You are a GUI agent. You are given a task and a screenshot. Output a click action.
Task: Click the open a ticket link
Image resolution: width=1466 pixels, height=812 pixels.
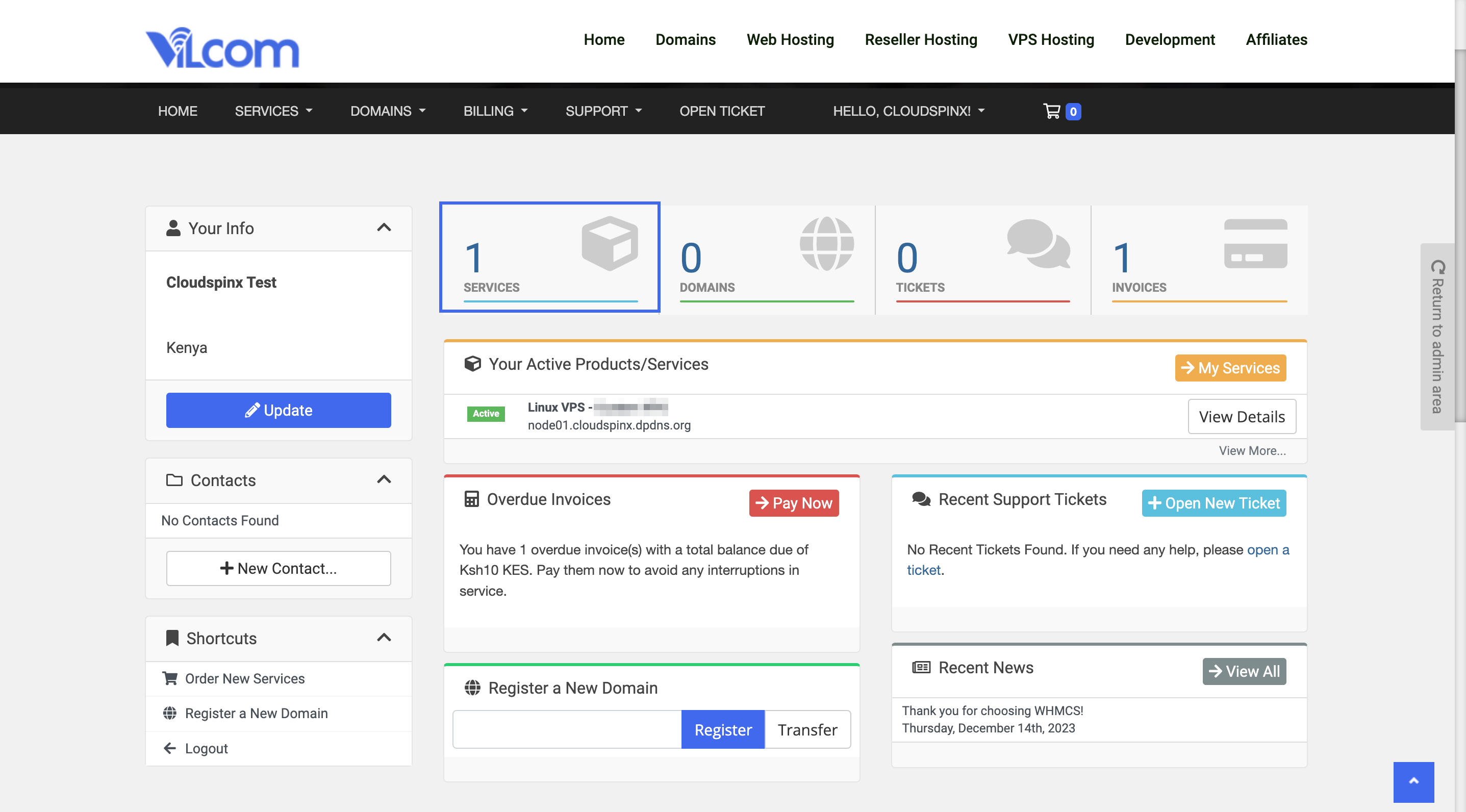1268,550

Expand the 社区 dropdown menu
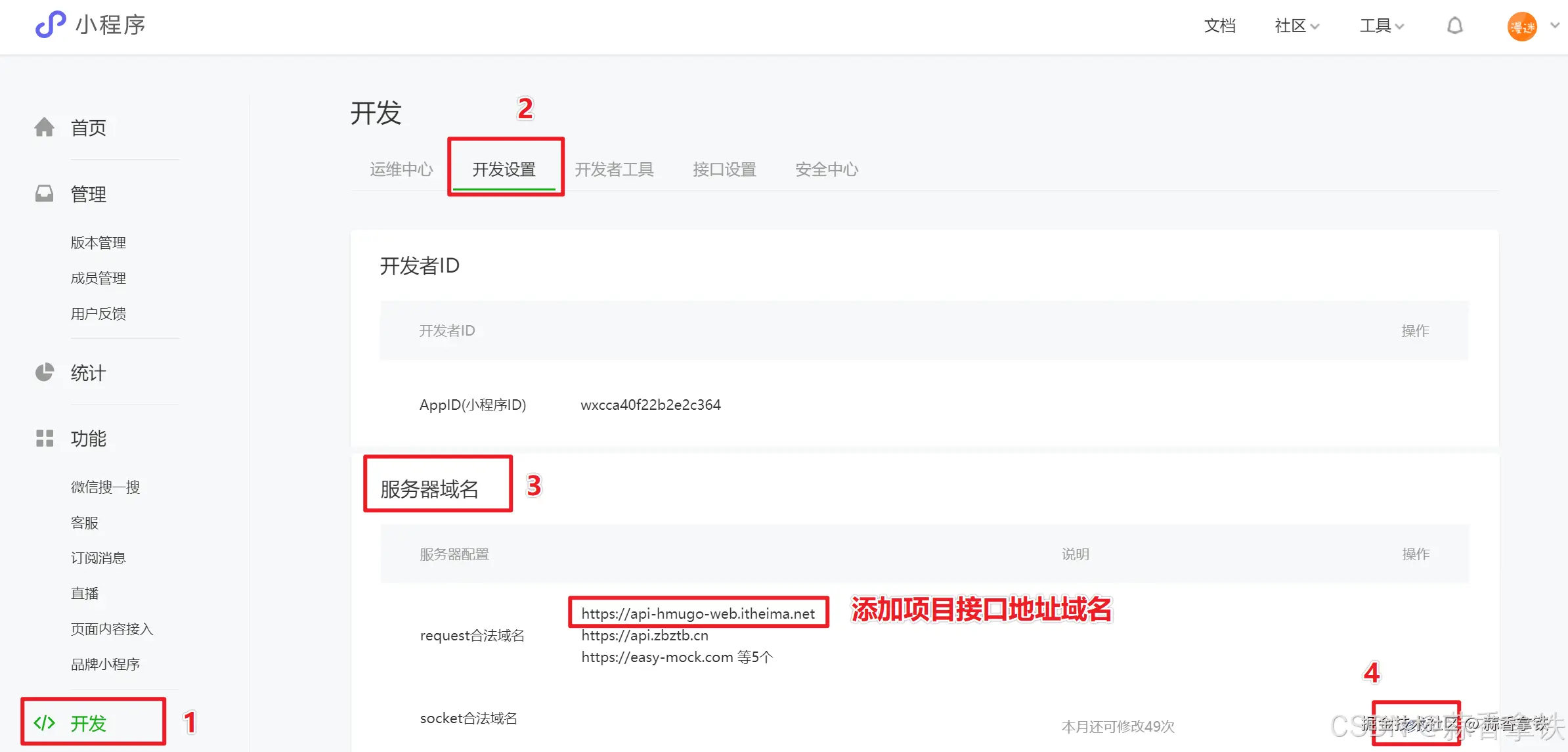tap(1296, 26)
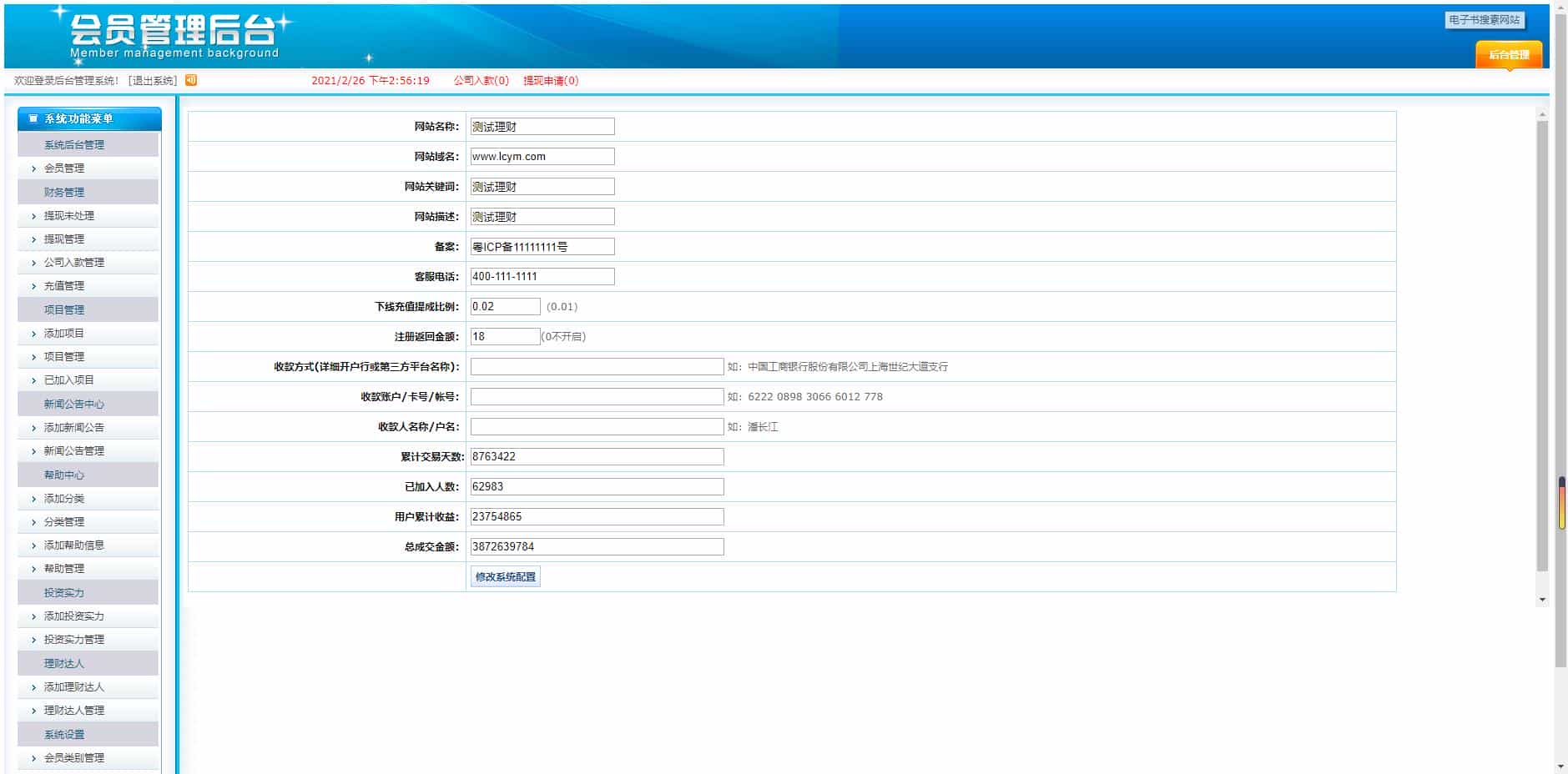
###
What needs to be done:
Although the records hold pictures, return only what remains, word for word.

Written answer:
You are a GUI agent. You are given a task and a screenshot. Output a click action.
Task: Click the open a ticket link
Image resolution: width=1466 pixels, height=812 pixels.
1268,550

Expand the 社区 dropdown menu
tap(1296, 26)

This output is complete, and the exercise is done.